::: TASK DATA :::
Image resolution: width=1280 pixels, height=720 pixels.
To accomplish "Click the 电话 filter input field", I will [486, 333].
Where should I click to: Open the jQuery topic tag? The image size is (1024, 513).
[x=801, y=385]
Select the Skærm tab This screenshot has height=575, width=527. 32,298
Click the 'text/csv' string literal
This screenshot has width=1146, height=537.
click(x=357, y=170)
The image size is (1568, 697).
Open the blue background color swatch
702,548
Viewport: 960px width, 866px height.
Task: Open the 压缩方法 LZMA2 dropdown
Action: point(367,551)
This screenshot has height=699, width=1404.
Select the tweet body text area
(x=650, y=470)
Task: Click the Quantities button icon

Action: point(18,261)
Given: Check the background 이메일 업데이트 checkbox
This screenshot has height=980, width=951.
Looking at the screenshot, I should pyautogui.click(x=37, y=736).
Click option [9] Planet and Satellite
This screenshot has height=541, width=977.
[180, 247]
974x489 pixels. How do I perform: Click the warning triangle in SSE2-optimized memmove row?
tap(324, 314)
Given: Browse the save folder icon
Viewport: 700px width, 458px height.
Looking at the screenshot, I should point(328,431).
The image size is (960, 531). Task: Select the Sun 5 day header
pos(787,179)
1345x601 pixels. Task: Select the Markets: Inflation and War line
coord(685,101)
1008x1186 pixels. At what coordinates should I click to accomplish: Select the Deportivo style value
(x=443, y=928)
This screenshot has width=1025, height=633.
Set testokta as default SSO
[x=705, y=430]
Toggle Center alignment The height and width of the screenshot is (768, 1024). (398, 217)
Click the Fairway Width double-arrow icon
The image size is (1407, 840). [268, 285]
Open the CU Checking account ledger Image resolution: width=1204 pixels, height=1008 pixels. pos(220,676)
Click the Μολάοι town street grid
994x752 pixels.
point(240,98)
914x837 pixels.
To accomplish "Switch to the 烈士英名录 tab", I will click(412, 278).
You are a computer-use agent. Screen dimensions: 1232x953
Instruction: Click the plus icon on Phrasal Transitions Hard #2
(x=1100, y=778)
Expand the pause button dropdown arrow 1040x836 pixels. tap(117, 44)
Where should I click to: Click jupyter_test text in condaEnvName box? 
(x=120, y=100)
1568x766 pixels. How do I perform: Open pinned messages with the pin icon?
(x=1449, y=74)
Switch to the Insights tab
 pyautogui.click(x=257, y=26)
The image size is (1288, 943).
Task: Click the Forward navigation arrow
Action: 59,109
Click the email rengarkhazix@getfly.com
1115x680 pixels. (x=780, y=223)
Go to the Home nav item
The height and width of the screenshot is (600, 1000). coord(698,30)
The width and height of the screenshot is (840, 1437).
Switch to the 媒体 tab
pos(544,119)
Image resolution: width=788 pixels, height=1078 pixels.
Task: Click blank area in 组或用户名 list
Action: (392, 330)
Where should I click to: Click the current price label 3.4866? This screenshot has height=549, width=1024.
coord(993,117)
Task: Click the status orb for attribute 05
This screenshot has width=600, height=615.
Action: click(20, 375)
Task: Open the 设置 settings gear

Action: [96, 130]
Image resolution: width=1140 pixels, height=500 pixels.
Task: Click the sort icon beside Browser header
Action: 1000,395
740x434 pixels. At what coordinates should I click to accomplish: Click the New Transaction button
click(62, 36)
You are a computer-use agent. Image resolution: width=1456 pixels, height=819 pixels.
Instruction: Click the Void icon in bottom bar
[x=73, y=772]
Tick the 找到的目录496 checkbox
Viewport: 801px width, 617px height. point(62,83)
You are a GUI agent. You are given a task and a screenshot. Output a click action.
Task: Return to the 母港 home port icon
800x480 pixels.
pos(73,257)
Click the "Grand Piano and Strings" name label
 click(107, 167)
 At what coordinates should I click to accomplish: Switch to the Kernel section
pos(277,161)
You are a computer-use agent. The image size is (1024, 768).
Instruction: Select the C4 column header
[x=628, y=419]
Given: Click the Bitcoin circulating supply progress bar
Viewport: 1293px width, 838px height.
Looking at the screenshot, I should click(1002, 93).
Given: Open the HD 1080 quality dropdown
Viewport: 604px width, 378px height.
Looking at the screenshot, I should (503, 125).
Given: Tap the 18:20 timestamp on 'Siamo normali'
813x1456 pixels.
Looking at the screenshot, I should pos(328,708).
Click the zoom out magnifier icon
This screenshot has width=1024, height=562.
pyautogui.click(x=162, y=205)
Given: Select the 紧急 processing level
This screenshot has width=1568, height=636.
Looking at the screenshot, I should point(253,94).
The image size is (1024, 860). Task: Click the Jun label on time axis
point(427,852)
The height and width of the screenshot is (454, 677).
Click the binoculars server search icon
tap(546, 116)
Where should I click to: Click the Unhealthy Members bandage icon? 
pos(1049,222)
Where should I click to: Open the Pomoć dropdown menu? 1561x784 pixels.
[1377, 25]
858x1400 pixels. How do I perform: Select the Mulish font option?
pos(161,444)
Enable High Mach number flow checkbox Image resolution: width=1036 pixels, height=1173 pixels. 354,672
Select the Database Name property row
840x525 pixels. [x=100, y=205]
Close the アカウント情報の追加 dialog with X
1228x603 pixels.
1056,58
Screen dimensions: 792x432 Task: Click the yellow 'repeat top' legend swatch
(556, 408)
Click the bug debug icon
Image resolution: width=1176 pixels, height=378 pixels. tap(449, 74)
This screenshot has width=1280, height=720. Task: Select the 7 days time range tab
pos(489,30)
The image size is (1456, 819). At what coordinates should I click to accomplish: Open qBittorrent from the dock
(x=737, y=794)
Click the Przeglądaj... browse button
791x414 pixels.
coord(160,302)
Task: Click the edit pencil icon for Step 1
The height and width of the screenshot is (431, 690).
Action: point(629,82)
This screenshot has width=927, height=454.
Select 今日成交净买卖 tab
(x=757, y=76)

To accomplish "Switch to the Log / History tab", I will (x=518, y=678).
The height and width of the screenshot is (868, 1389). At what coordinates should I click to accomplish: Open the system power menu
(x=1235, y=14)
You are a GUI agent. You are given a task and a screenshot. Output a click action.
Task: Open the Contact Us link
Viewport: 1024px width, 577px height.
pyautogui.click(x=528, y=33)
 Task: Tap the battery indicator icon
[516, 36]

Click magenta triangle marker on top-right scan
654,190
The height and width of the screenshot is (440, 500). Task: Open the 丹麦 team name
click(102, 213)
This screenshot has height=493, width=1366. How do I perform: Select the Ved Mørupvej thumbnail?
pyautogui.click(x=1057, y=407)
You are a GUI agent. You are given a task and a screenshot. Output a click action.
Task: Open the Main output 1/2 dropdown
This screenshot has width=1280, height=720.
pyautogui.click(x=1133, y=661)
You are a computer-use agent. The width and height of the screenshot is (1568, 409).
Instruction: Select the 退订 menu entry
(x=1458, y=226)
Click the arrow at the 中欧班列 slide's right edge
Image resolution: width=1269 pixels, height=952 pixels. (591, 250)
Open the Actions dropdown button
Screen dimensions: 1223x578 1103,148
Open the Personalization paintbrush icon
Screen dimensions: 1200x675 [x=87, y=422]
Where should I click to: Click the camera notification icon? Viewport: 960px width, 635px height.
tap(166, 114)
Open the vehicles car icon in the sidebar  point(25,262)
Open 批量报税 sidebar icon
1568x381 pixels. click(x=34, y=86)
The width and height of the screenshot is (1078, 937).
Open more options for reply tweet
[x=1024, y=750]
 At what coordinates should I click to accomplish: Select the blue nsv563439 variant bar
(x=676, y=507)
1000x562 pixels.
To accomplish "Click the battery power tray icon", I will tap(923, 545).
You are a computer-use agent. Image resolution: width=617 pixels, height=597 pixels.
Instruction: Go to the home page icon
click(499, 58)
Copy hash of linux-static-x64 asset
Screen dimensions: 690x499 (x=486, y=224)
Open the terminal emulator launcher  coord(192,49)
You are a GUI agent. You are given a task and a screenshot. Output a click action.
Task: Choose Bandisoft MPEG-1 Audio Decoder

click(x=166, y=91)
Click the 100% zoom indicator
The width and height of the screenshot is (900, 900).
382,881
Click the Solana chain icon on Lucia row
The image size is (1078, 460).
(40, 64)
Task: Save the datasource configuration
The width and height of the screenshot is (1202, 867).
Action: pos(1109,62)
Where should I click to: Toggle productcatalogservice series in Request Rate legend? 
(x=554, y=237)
:::
■ **EXERCISE AIM**
How many lines of these records include the word "computer"? Only the number should be written.

■ **ANSWER SECTION**
5